Production of an extracellular lipase from Candida lipolytica and parameter significance analysis by Plackett‐Burman design

Abstract

AbstractThe enzyme lipase (triacylglycerol hydrolase, EC 3.1.1.3) hydrolyses triacylglycerols to fatty acids, mono‐ and di‐acylglycerols along with a glycerol moiety and are important biocatalysts in industrial applications. In this study, the production of a novel extracellular lipase by Candida lipolytica NRRL‐Y‐1095 using shaking culture was performed. Different chemically enriched fermentation media were evaluated for enzyme activity and one was found to be optimal. Temperature (30°C), initial pH (6) and rate of incubation (48 h) were found complimentary for better enzyme secretion from the yeast cells. The size of inoculum (4 mL, 16 h old) was also optimized. Urea and olive oil at a level of 2 and 1.5 (% w/v) were found to be the best sole nitrogen and carbon sources, respectively.
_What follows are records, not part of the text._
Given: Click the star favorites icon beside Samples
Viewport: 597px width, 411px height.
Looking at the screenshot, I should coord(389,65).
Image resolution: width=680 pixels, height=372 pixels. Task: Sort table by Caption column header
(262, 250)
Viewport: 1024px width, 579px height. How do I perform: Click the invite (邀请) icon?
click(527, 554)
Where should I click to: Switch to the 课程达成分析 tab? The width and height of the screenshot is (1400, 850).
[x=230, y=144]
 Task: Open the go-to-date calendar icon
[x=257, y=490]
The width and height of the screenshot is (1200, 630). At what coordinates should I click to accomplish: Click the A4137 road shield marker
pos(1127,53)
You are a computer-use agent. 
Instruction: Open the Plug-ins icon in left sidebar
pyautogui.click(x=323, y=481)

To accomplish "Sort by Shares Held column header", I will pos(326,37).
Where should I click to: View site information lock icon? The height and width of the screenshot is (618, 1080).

Over 50‐fold enhancement in lipase production (4.01 U) was achieved by the culture when the process parameters including incubation period, sucrose level, initial pH, inoculum size and addition of urea were further identified using the 2‐factorial Plackett–Burman experimental design and response surface methodology. In particular, the addition of 5 g/L sugar under the optimized conditions depicted that the results were highly significant (p≤0.05). Further studies will aim at scale‐up studies in a rotary or drum bioreactor as a pre‐requisite for the commercial exploitation of the batch process.